Elle est également particulièrement réussie sur le plan du fond, car d’habitude La Fontaine a
tendance à montrer à quel point le monde est cruel envers les faibles. Il en a d'ailleurs fait la
description dans deux autres fables : dans Le Loup et l'Agneau et dans Les animaux malades de la
peste. Or, dans cette fable, lorsqu'on regarde du point de vue de la Mort, on réalise que tous les
hommes sont égaux et faibles. Cette fable concerne donc tout le monde. Cela montre donc que la loi
du plus fort n'est pas toujours la meilleure car ici le plus faible des faibles a su résisterà l'épreuve de la
Mort

La présence de la Mort dans cette fable est assez intéressante, car La Fontaine est connu pour
être un amoureux de la vie, il fait d’ailleurs partie du courant épicurien, qui pense que la Mort ne fait
pas partie de la Vie mais qu'elle se trouve seulement au bout.

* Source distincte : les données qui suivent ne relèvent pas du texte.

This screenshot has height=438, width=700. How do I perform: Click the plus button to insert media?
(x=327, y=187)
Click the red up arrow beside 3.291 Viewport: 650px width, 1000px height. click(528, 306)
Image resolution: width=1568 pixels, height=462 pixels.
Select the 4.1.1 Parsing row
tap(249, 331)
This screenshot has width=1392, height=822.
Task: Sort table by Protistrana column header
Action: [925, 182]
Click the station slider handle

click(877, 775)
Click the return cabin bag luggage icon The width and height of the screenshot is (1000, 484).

C'est pour cette raison qu'il utilise le
pronom personnel nous : il ne juge pas, il constate simplement.

VI. Ouverture
N°1 :
Il est également d'une lucidité sans pitié, car plus tard dans ses fables, le Bûcheron se
transformera en bourreau : dans La Forêt et le Bûcheron. Celui-ci sera considéré comme un traître,
et celui qui donne la mort, cette fois.

N°2 :
Ce texte n’est pas sans faire penser à cette gravure de Gustave doré, un illustrateur du 19e
siècle. Elle a été publié en 1876 et représente le moment de dialogue entre la Mort et le Bucheron. En
effet, on peut voir que celui-ci a « mis bas son fagot », et il est d’ailleurs en train de le montrer à la
Mort, surement pour qu’elle l’aide à le recharger.